According to McKinsey, private assets reached $13 trillion in assets under management (AUM) in 2023, with an average annual growth rate of +12% since 2015.

In France, private markets have also established themselves as a cornerstone of asset allocation, supported by regulatory developments such as the Pacte Law and subsequently the Green Industry Law (Loi Industrie Verte), thereby directing long-term savings towards growth and industrial transitions.

Furthermore, uncertainty regarding interest rates, economic growth, and geopolitical tensions increases the appeal of counter-cyclical strategies grounded in operational value creation. Private equity, infrastructure, and private debt thus appear as diversification levers capable of preserving value in a persistently volatile environment.

There is no "market timing"
In private assets, the entry point matters little: capital calls spread over 4 to 5 years create a natural smoothing of cycles. A detailed analysis is proposed in our article on market timing in private markets.

Performance relies primarily on:

  • the quality of the manager (GP),
  • the robustness of the investment process,
  • the strategies' ability to withstand periods of stress.

There is no "ideal weight"
Usual allocations range between 5% and 15% of financial wealth, or more for investors with strong liquidity capacity and a long horizon. The optimal weight, however, remains specific to each situation: age, wealth objectives, savings capacity, and risk tolerance.

Diversification is key in 2026
Diversifying in 2026 means building a pocket that combines multiple performance drivers and varying cash-flow rhythms.
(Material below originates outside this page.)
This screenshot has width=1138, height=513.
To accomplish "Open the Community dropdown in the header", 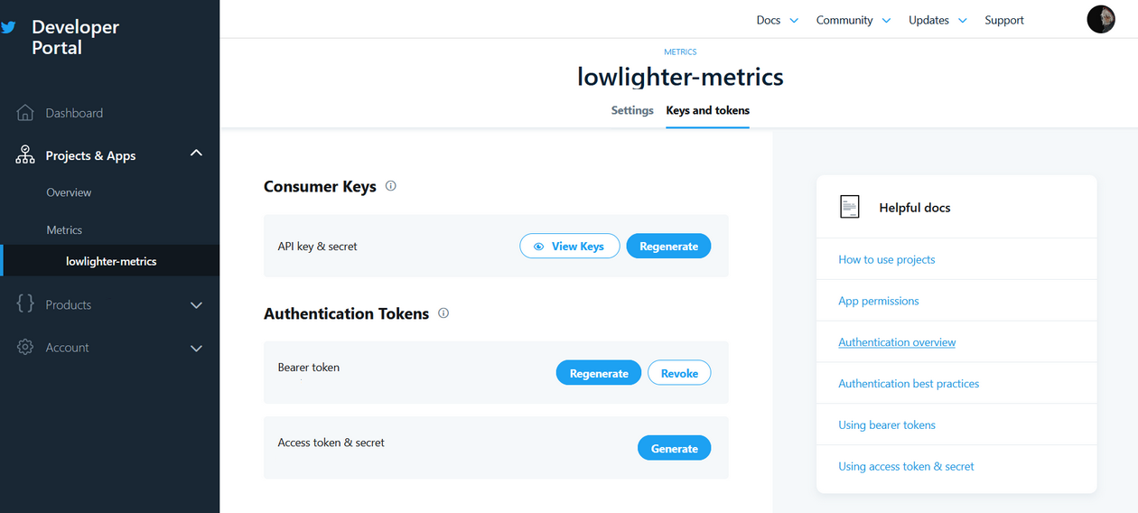I will point(853,20).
Concretely, a robust allocation tends to assemble:

  • a historical core (Buyout, Growth Equity),
  • strategies with increased velocity (Co-investment, Secondaries),
  • more resilient or distributive pockets (Private Debt, Infrastructure).

Historical performance superior to listed markets

Over the long term, private equity has shown a structural ability to outperform public markets, driven by two factors: operational value creation and the illiquidity premium.
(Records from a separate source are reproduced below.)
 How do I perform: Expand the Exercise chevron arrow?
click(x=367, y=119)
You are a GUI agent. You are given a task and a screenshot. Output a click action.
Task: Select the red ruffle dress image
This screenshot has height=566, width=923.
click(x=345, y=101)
In normal cycle phases, the manager acts as a strategic partner to companies, which illustrates the performance differential compared to listed indices.
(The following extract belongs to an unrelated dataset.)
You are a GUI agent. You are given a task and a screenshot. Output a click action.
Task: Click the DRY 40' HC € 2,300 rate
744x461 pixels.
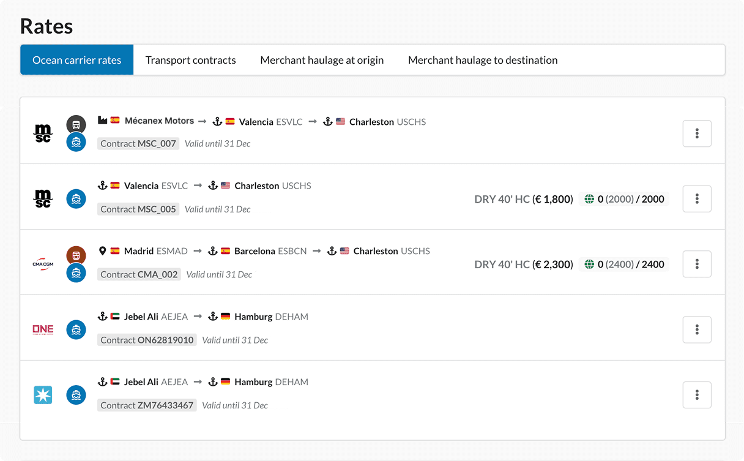[524, 264]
Between 2019 and 2023, global private equity generated an annualized performance of nearly 16%, outperforming the MSCI ACWI by about 8 percentage points. This substantial gap reminds us of a reality well known to institutional investors: value creation in private markets depends heavily on the quality of the managers. The global average hides considerable gaps between top-performing funds and those at the bottom of the distribution, highlighting how crucial manager selection is in building a high-performing portfolio.

Performance comparison of private equity vs other asset classes

In the French market, this trend is confirmed over time. According to France Invest, private equity posted an annualized return of 12.4% over the 2014–2024 period, a clear outperformance compared to other asset classes.

Patrimonial diversification and asset decorrelation

Private asset valuations do not react to daily fluctuations like the stock market: they are based on tangible fundamentals — EBITDA, cash flows, long-term contracts. The investor is thus less exposed to immediate volatility and benefits from a smoother trajectory, improving the risk/return profile and cushioning stock market stress phases.

Beyond simple diversification vis-à-vis listed assets, the maturity of the private asset class opens up multiple internal axes of diversification:

  • by managers, to reduce selection risk;
  • by strategies (primary, secondary, co-investments, private debt, infrastructure), to combine multiple sources of alpha;
  • by vintages, to smooth exposure to cycles;
  • by geographies and sectors, to capture complementary growth drivers.

Access to the real economy and growing companies

Investing in private equity means financing the growth and transformation of unlisted companies. The investor becomes a shareholder of companies that are often leaders, well before an industrial sale or an IPO.

"Investing in private equity isn't about looking for a tactical quick win: it's accepting the long term to support companies transforming the real economy." Estelle Dolla, President of Private Corner
Key Takeaway Next year again, private equity should remain attractive not because it escapes cycles, but because it approaches them differently with real operational value creation over time.

How to invest in private equity: the different strategies

Private equity encompasses several strategies with distinct performance drivers. Understanding them helps choose the brick adapted to each portfolio and objective.

Primary private equity: investing in new funds

The primary market corresponds to subscribing to a fund during its fundraising period. Committed capital is called progressively during the investment period (generally 5 years), then returned via distributions as exits occur. Managers create value by selecting companies, supporting them operationally, and then arbitrating at the most favorable moment.

Primary investing allows capturing the full value creation of a vintage from launch. Note that the bulk of the return on investment materializes beyond the fifth year.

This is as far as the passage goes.